-- start --

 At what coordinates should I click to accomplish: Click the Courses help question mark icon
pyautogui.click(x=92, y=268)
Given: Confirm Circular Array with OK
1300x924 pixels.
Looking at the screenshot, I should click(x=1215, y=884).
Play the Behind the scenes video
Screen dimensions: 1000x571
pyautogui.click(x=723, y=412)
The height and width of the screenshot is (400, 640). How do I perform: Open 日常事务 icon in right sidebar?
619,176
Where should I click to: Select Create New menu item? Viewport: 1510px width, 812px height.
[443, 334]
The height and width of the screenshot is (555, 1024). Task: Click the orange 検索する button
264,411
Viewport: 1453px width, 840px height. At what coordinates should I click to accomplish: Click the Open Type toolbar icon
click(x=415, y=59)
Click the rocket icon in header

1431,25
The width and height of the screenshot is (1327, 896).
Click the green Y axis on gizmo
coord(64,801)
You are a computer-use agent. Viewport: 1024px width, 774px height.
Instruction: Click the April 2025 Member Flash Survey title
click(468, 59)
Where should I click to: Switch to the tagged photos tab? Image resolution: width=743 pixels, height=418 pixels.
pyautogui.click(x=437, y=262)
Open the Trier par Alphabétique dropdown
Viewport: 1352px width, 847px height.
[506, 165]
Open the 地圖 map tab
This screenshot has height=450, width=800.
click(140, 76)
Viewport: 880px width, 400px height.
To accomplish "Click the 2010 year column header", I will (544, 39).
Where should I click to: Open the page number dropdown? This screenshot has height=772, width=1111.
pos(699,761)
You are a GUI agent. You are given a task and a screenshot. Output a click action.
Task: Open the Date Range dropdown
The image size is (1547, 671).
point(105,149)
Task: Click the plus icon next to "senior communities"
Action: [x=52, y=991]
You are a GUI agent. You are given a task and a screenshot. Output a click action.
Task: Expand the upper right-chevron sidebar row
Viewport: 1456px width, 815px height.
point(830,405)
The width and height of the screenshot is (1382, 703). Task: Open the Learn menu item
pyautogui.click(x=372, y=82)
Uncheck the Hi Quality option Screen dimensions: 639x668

-- end --

*WHAT IS BEING ASKED*
Copy out every one of the entries above word for word, with nothing changed or left out.

*RESPONSE TO THE TASK*
 At what coordinates should I click to accomplish: Click the Courses help question mark icon
pyautogui.click(x=92, y=268)
Given: Confirm Circular Array with OK
1300x924 pixels.
Looking at the screenshot, I should click(x=1215, y=884).
Play the Behind the scenes video
Screen dimensions: 1000x571
pyautogui.click(x=723, y=412)
The height and width of the screenshot is (400, 640). How do I perform: Open 日常事务 icon in right sidebar?
619,176
Where should I click to: Select Create New menu item? Viewport: 1510px width, 812px height.
[443, 334]
The height and width of the screenshot is (555, 1024). Task: Click the orange 検索する button
264,411
Viewport: 1453px width, 840px height. At what coordinates should I click to accomplish: Click the Open Type toolbar icon
click(x=415, y=59)
Click the rocket icon in header

1431,25
The width and height of the screenshot is (1327, 896).
Click the green Y axis on gizmo
coord(64,801)
You are a computer-use agent. Viewport: 1024px width, 774px height.
Instruction: Click the April 2025 Member Flash Survey title
click(468, 59)
Where should I click to: Switch to the tagged photos tab? Image resolution: width=743 pixels, height=418 pixels.
pyautogui.click(x=437, y=262)
Open the Trier par Alphabétique dropdown
Viewport: 1352px width, 847px height.
[506, 165]
Open the 地圖 map tab
This screenshot has height=450, width=800.
click(140, 76)
Viewport: 880px width, 400px height.
To accomplish "Click the 2010 year column header", I will (544, 39).
Where should I click to: Open the page number dropdown? This screenshot has height=772, width=1111.
pos(699,761)
You are a GUI agent. You are given a task and a screenshot. Output a click action.
Task: Open the Date Range dropdown
The image size is (1547, 671).
point(105,149)
Task: Click the plus icon next to "senior communities"
Action: [x=52, y=991]
You are a GUI agent. You are given a task and a screenshot. Output a click action.
Task: Expand the upper right-chevron sidebar row
Viewport: 1456px width, 815px height.
point(830,405)
The width and height of the screenshot is (1382, 703). Task: Open the Learn menu item
pyautogui.click(x=372, y=82)
Uncheck the Hi Quality option Screen dimensions: 639x668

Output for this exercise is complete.